§ Written task: Swap "Toggle" for "Flip" in the material between the lines holding "Image resolution: width=436" and "(x=532, y=35)", inclusive, and write out only those lines, otherwise unchanged and without the pictures.

§ Rows:
# # # #
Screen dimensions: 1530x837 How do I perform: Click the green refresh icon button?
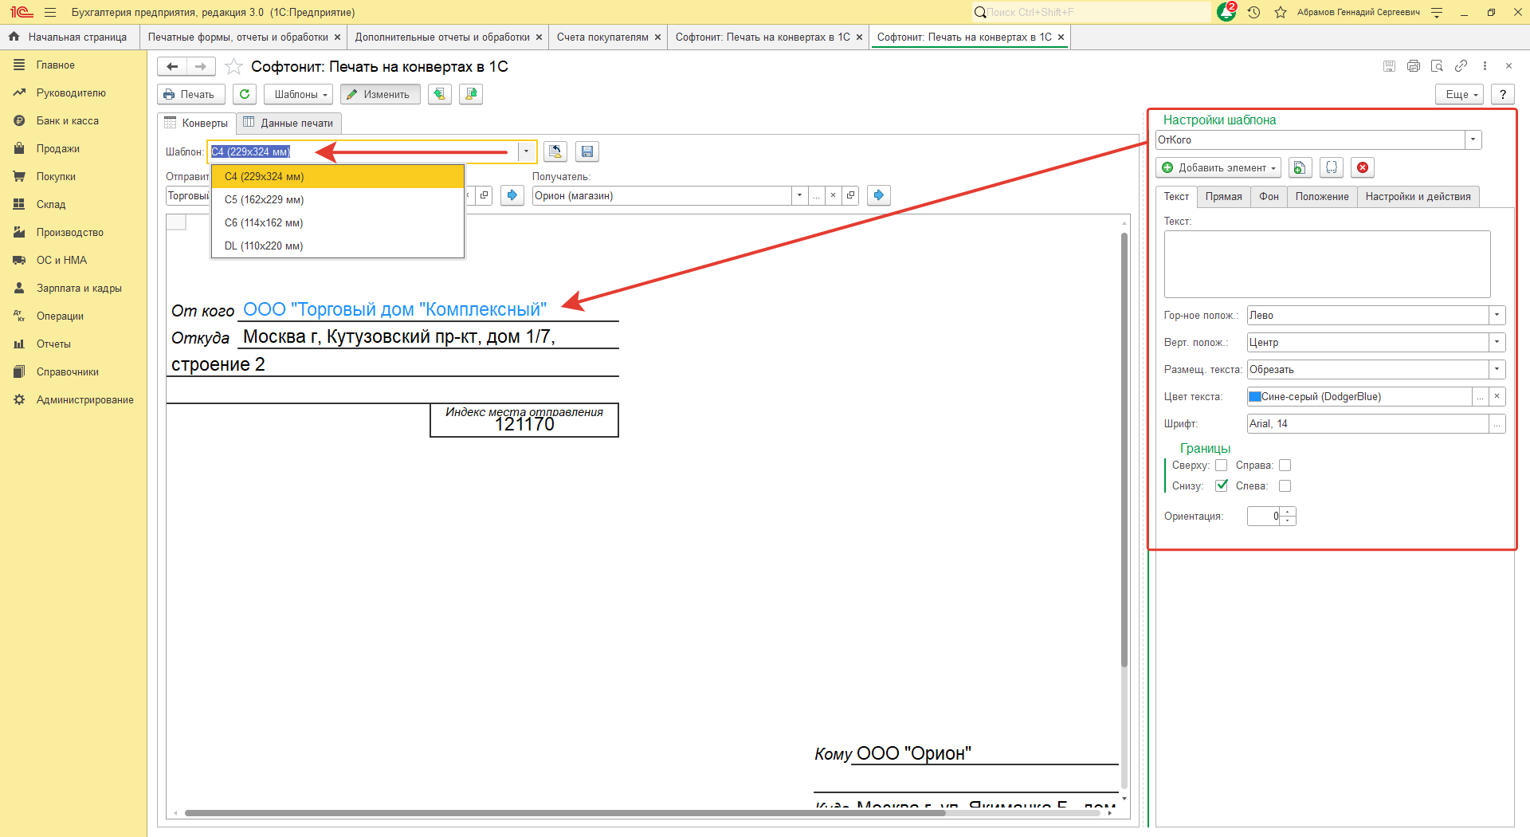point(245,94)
# # # #
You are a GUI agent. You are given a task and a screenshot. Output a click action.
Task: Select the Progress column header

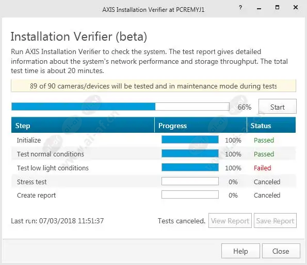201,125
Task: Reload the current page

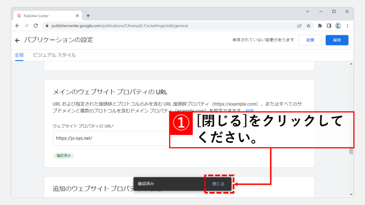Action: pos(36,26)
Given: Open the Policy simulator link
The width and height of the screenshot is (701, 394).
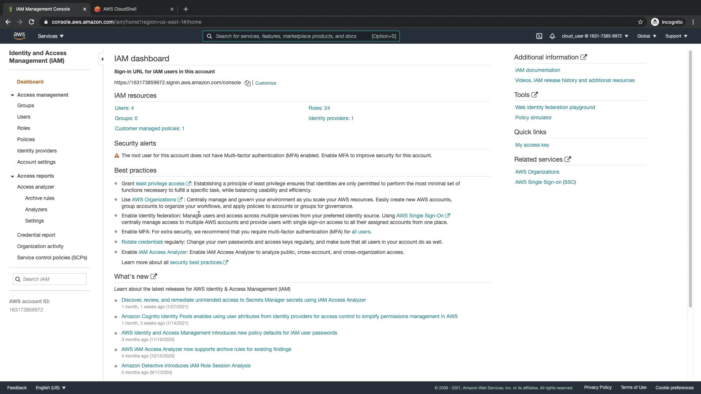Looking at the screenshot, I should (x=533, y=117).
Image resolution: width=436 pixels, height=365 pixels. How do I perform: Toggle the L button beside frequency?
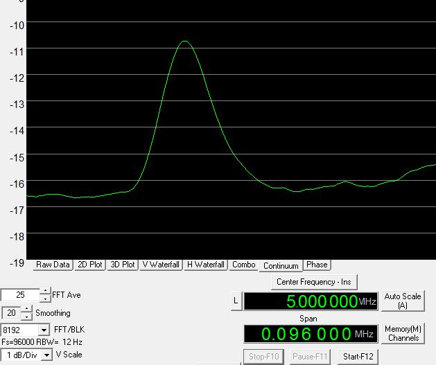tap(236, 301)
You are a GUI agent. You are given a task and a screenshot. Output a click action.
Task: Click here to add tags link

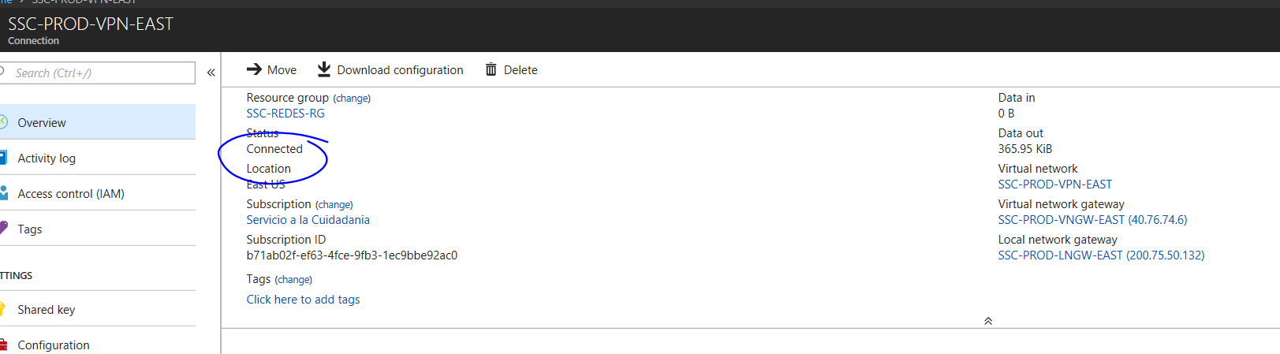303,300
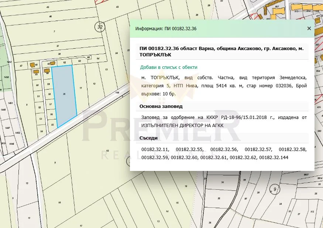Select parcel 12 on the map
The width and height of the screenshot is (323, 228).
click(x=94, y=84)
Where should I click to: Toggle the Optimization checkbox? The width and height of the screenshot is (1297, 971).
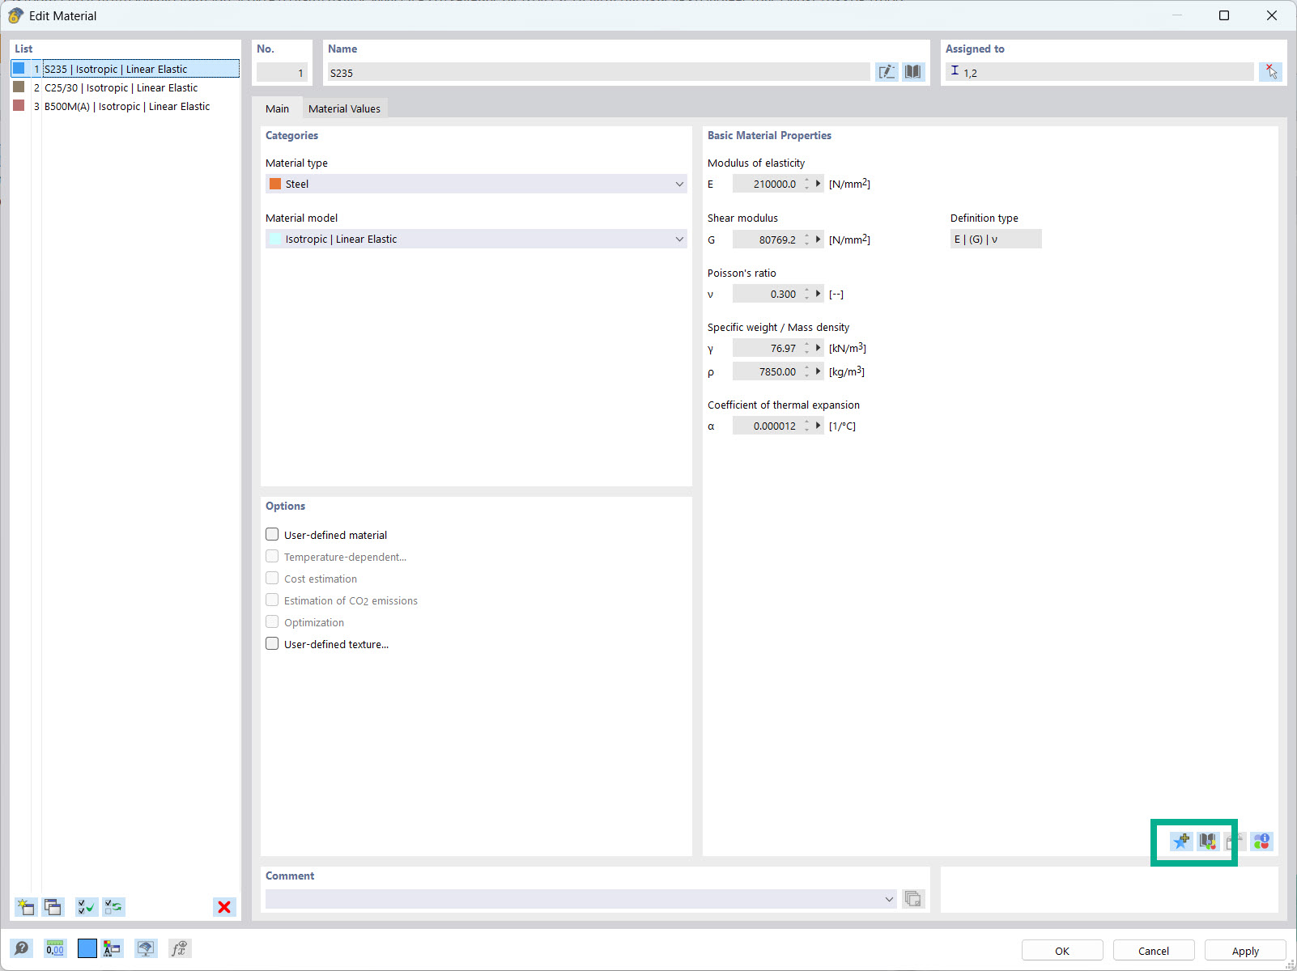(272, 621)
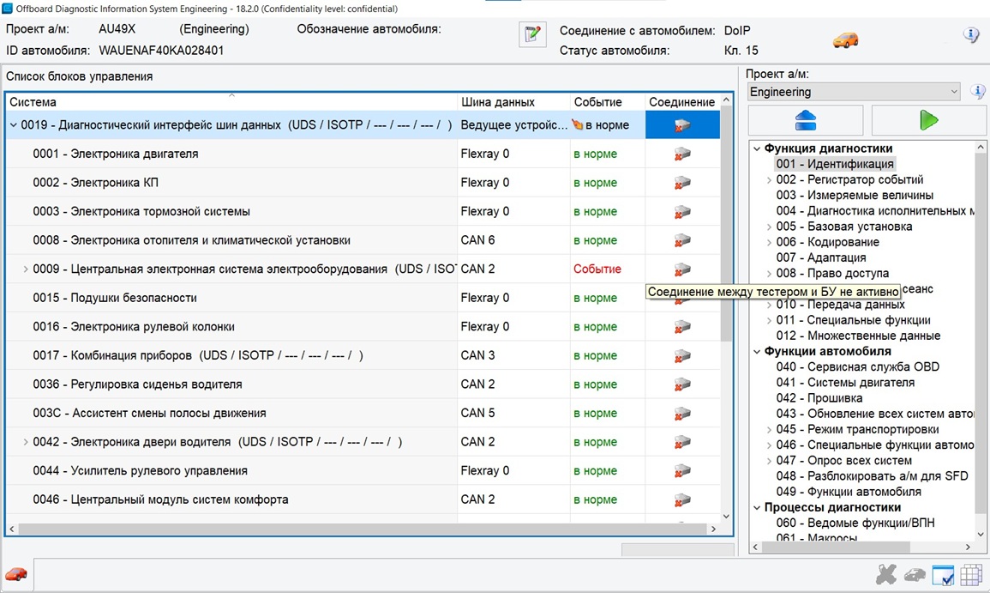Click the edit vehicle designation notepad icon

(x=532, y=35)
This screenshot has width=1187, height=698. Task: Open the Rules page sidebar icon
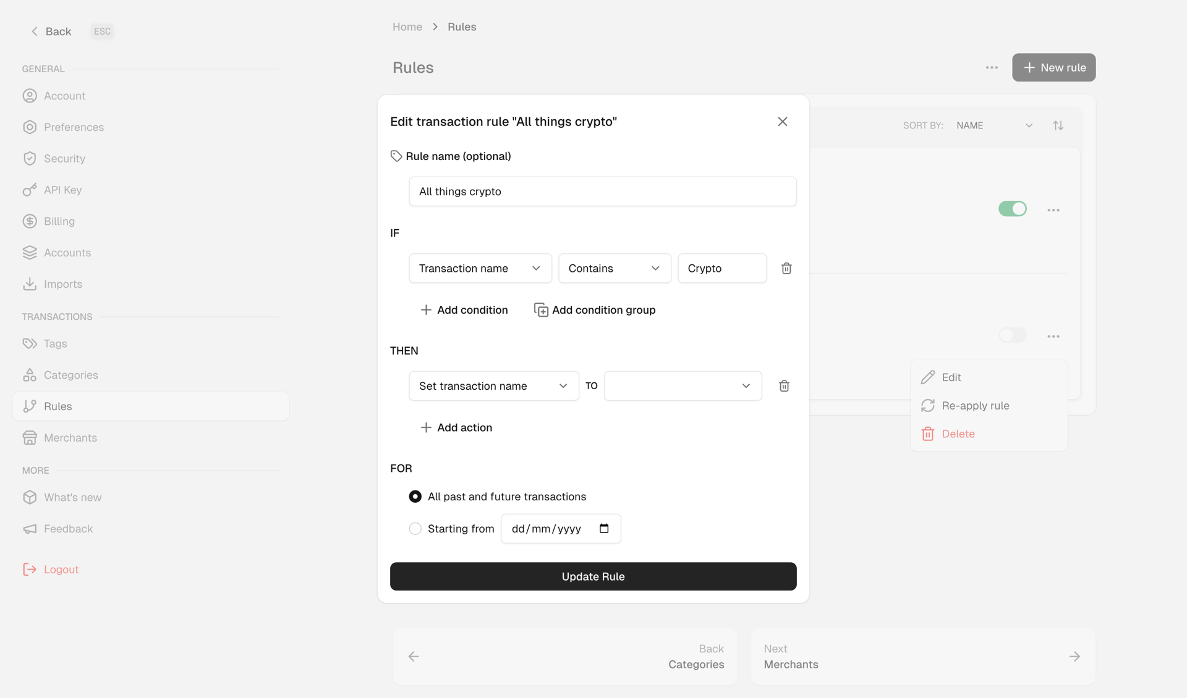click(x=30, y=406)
# # # #
§ Reply:
Image resolution: width=436 pixels, height=365 pixels. How do I perform: Flip the L button beside frequency?
tap(236, 301)
You are a GUI agent. You are given a task and a screenshot. Output a click action.
Task: Click here to add tags link

303,300
Select parcel 12 on the map
The width and height of the screenshot is (323, 228).
click(x=94, y=84)
Where should I click to: Flip the Optimization checkbox? The width and height of the screenshot is (1297, 971).
(272, 621)
Click the edit vehicle designation notepad icon

(x=532, y=35)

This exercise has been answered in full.